ABOUT THIS TASK:
Continue the post about threads and interrupts from the point where it stops.

Top of SUPPLIED TEXT

Austin B
Austin B

Reputation: 1600

Threads and Interrupts: Continue or exit?

The official documentation and forum posts I could find are very vague on this. They say it's up to the programmer to decide whether to continue after being interrupted or exit, but I can't find any documentation of the conditions that would warrant one or the other.

Here is the code in question:

private final LinkedBlockingQueue<Message> messageQueue = new LinkedBlockingQueue<Message>();


// The sender argument is an enum describing who sent the message: the user, the app, or the person on the other end.
public void sendMessage(String address, String message, Sender sender) {
    messageQueue.offer(Message.create(address, message, sender));
    startSenderThread();
}

private Thread senderThread;

private void startSenderThread(){

    if(senderThread == null || !senderThread.isAlive()){
        senderThread = new Thread(){
            @Override
            public void run() {
                loopSendMessage();
            }
        };

        senderThread.start();
    }
}

private void loopSendMessage(){
    Message queuedMessage;

    // Should this condition simply be `true` instead?

Bottom of SUPPLIED TEXT
Top of PROVIDED RECORDS

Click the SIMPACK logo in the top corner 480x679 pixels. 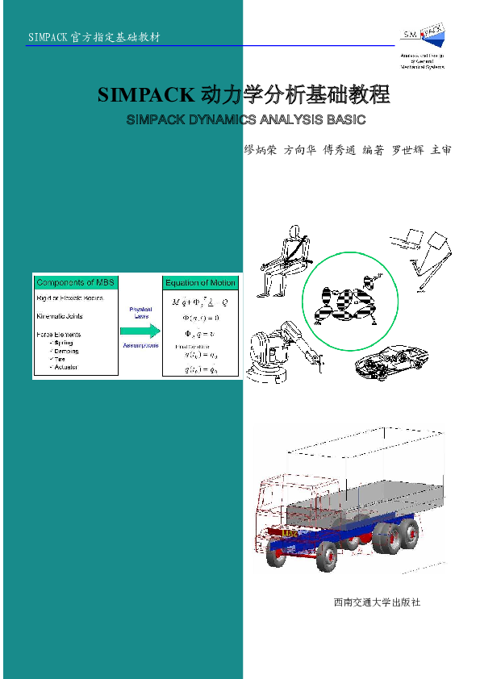(423, 45)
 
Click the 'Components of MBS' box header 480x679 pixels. (76, 282)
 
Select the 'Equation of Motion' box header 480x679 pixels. (200, 282)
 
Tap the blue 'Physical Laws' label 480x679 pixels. (140, 312)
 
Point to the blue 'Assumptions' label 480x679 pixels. (140, 345)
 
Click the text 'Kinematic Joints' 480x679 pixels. (61, 316)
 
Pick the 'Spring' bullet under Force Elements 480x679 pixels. (63, 343)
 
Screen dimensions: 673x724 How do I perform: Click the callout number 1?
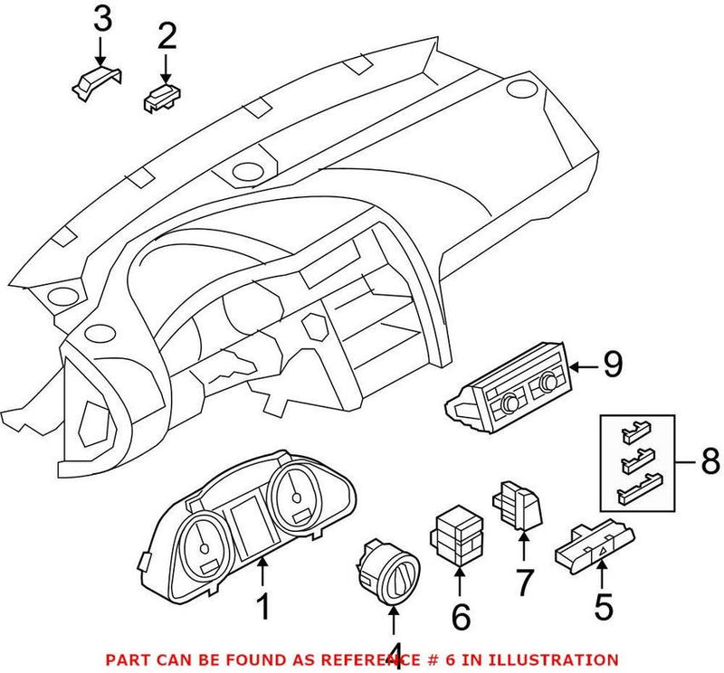pos(263,605)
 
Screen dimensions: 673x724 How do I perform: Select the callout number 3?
pos(104,17)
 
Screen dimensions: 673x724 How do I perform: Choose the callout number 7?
pos(525,583)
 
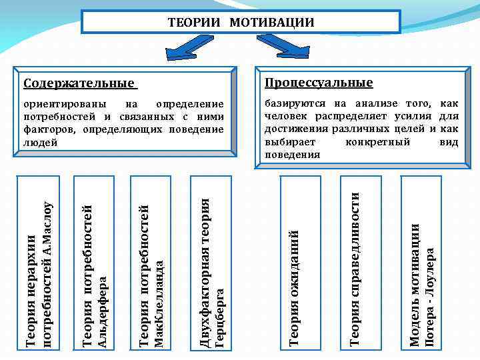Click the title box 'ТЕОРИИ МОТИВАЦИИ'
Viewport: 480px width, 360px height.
241,22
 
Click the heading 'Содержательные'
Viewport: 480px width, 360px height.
79,83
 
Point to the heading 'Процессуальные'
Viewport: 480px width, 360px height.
319,83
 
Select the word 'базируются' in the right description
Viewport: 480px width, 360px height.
295,104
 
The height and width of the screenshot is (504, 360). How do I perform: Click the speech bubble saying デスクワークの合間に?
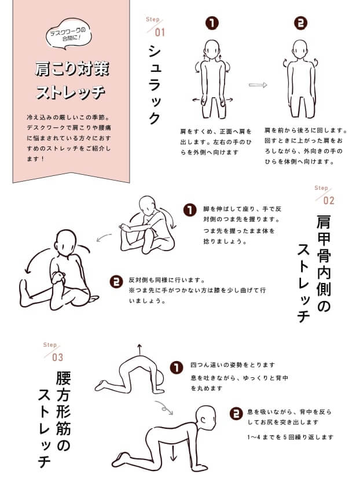coord(68,34)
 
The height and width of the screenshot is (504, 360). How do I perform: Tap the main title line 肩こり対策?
coord(72,69)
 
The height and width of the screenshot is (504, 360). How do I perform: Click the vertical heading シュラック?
coord(155,84)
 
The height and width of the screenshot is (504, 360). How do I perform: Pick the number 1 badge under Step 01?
coord(212,23)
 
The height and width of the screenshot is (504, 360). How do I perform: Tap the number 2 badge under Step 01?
coord(300,23)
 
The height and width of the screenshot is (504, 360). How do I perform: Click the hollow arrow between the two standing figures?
coord(258,85)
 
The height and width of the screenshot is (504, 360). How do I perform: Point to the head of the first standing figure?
coord(212,49)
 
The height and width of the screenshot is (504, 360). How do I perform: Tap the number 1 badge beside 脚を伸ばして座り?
coord(190,211)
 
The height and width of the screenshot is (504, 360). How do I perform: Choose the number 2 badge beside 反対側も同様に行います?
coord(116,282)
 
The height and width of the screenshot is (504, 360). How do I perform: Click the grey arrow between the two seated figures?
coord(104,237)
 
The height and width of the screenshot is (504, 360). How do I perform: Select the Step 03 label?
coord(54,352)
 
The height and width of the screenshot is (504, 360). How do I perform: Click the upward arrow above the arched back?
coord(139,350)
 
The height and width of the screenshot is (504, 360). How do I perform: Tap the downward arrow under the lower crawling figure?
coord(173,453)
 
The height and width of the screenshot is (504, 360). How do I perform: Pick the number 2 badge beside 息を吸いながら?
coord(236,414)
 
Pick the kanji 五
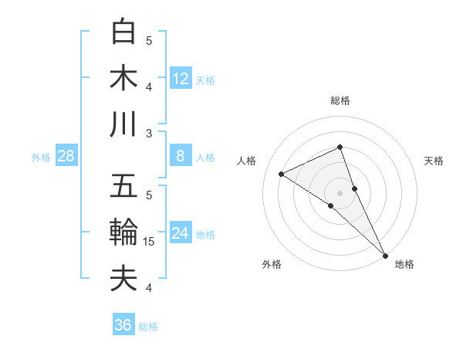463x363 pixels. point(124,186)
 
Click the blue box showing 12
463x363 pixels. point(181,78)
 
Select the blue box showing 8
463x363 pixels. point(181,156)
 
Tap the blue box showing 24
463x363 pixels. point(181,233)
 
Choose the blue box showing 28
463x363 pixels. point(66,156)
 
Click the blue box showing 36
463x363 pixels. point(123,325)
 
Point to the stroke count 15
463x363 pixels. point(150,242)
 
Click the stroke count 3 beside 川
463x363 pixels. point(150,133)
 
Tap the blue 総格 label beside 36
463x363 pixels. point(148,327)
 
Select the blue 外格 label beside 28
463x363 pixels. point(41,158)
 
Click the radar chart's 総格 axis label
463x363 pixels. point(340,100)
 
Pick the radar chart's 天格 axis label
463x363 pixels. point(434,161)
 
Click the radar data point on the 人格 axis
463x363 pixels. point(282,174)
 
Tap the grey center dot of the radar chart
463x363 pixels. point(340,192)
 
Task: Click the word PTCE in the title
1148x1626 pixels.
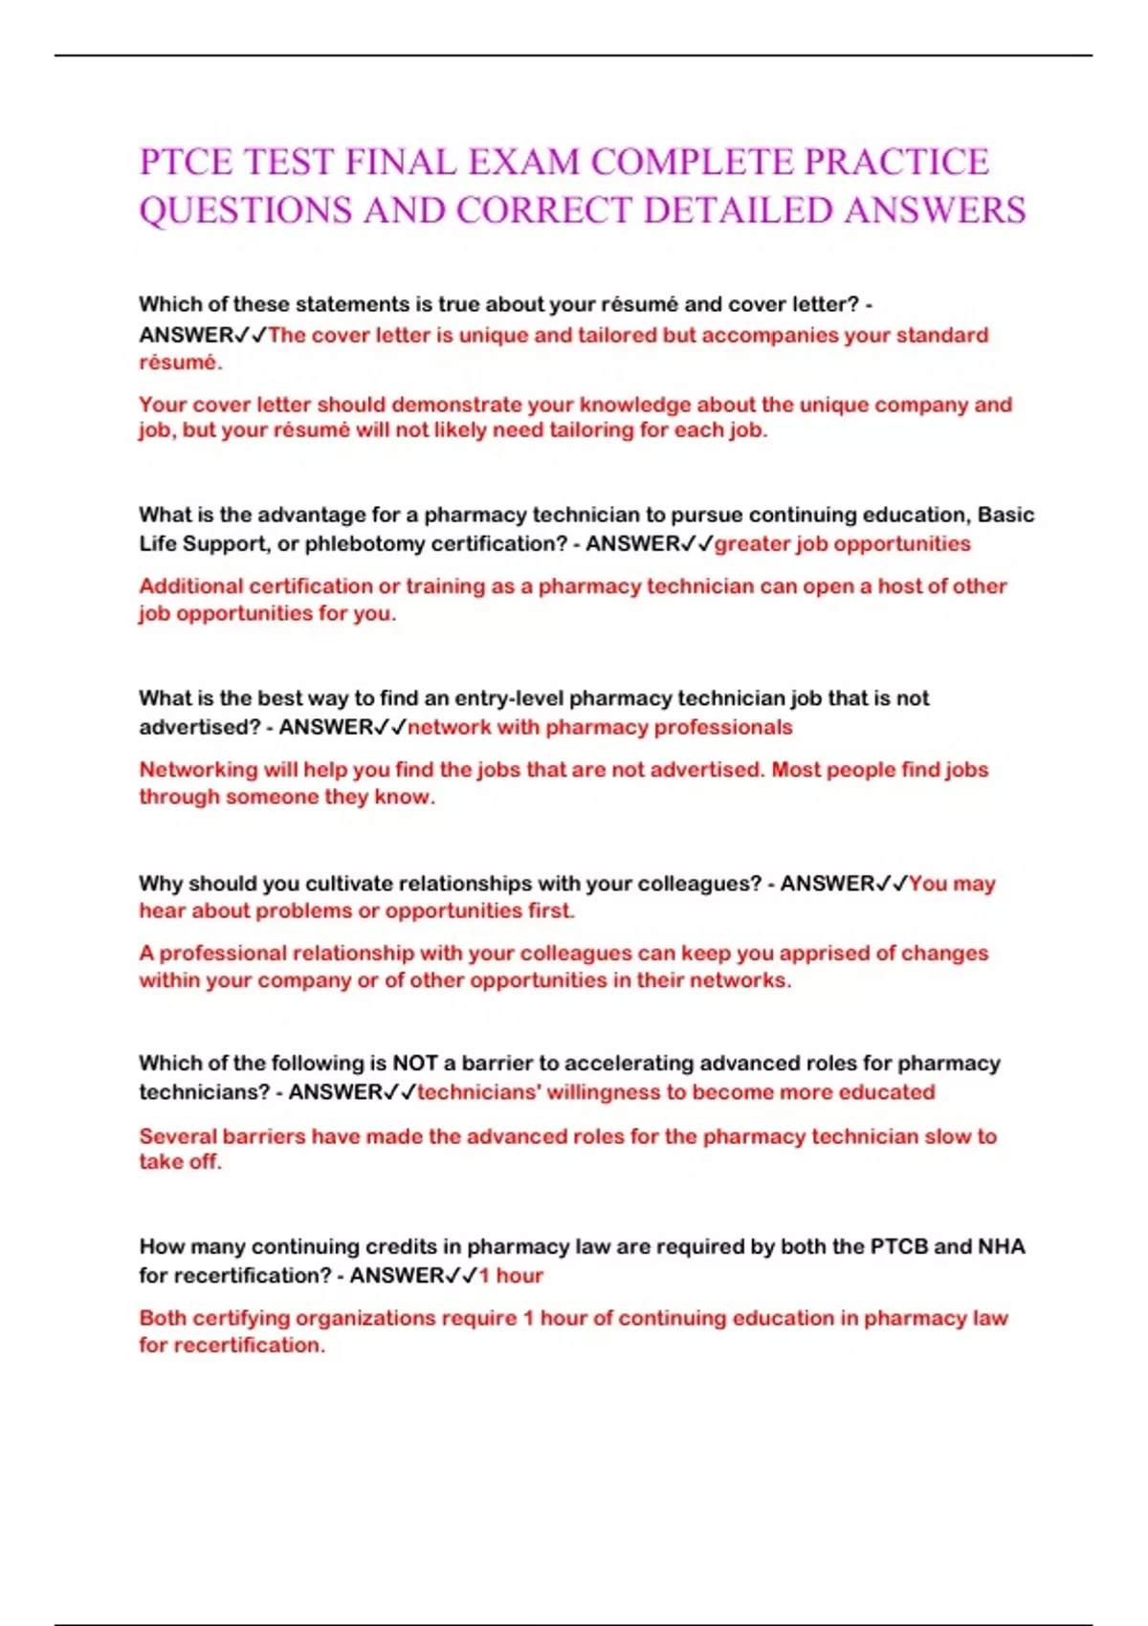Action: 186,163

Bottom of PROVIDED RECORDS

EXERCISE ANSWER:
    while(!Thread.interrupted()){
        try {
            queuedMessage = messageQueue.poll(10, TimeUnit.SECONDS);
        } catch (InterruptedException e) {
            EasyLog.e(this, "SenderThread interrupted while polling.", e);
            continue;
        }
        if(queuedMessage != null)
            sendOrQueueMessage(queuedMessage);
        else
            break;
    }
}

// Queue in this context means storing the message in the database
// so it can be sent later.
private void sendOrQueueMessage(Message message){
    //Irrelevant code omitted.
}

The sendMessage() method can be called from any thread and at any time. It posts a new message to send to the message queue and starts the sender thread if it isn't running. The sender thread polls the queue with a timeout, and processes the messages. If there are no more messages in the queue, the thread exits.

It's for an Android app that automates SMS message handling. This is in a class that handles the outbound messages, deciding whether to immediately send them or save them to send later, as Android has an internal 100 message/hour limit that can only be changed by rooting and accessing the settings database.

Messages can be sent from different parts of the app simultaneously, by the user or the app itself. Deciding when to queue for later needs to be handled synchronously to avoid needing atomic message counting.

I want to handle interrupts gracefully, but I don't want to stop sending messages if there are more to send. The Java documentation on threading says most methods simply return after being interrupted, but that will leave unsent messages in the queue.

Could anyone please recommend a course of action?

Upvotes: 0

Views: 321

Answers (1)

dkatzel
dkatzel

Reputation: 31648

I guess the answer depends on why you are being interrupted? Often threads are interrupted because some other process/thread is trying to cancel or kill it. In those cases, stopping is appropriate.

Perhaps when interrupted, you send out all remaining messages and don't accept new ones?